Activated by its wearer, the strap-on becomes a vehicle — not only of transference — but of transformation. A tomboy becomes a lusty Priapus, an artist engages in a pas de deux with her blow-up doll muse; a dominatrix tugs the leash of her masked boy toy; young lovers simulate penetration. Prolonged exposures create uncanny doubling effects that suggest multiple sexual positions and personalities. The subjects are enveloped in an auratic haze that evinces the bodily chaos and spiritual ecstasy of sexual frisson as two bodies collapse into one.

The fetish, as Sigmund Freud would have it, is a substitute for the penis — “a token of triumph over the threat of castration and a protection against it.” To wear a strap-on, however, is not to capitulate to feminine lack.

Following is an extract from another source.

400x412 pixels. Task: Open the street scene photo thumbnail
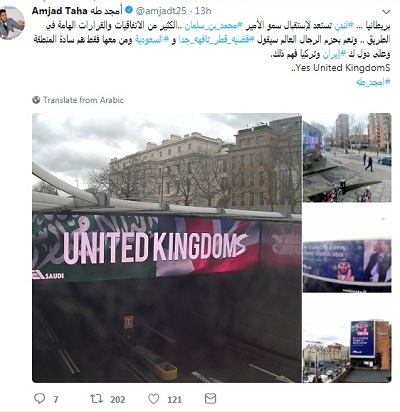[347, 158]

Philosophers Judith Butler and Slavoj Zizek, informed by Freud via Jacques Lacan, articulate the difference between the penis and the phallus — between the male organ and the disembodied signifier of symbolic authority. “Because it is an idealization,” writes Butler, “…which no body can adequately approximate, the phallus is a transferable phantasm, and its naturalized link to masculine morphology can be called into question through an aggressive reterritorialization.” Rather than a totem of phallocentrism, the prosthetic penis is exposed as a transformative, pleasure-giving mechanism, a ligament that binds two partners in sexual communion. “The phallus,” Zizek quips, “is far too serious a thing for its use to be left to stupid creatures like men.”

Rochas and Beaupré’s well-equipped subjects evince a polymorphous perversity that transcends reified gender stereotypes. The ‘phallic’ woman performs an indeterminate, epicene sexuality with multiple sites of pleasure and stimulation. Nevertheless, the pair is less interested in a programmatic deconstruction of sexual norms than in an artistic celebration of Eros and psychosexual communion. Their work could be located in a lineage, not only with the phallic provocations of Linda Benglis, but with Gustav Klimt’s sleeping Danaë — seduced by the Zeus in the form of an ejaculatory shower of light. The sexual and the celestial fuse in an erotic dream state.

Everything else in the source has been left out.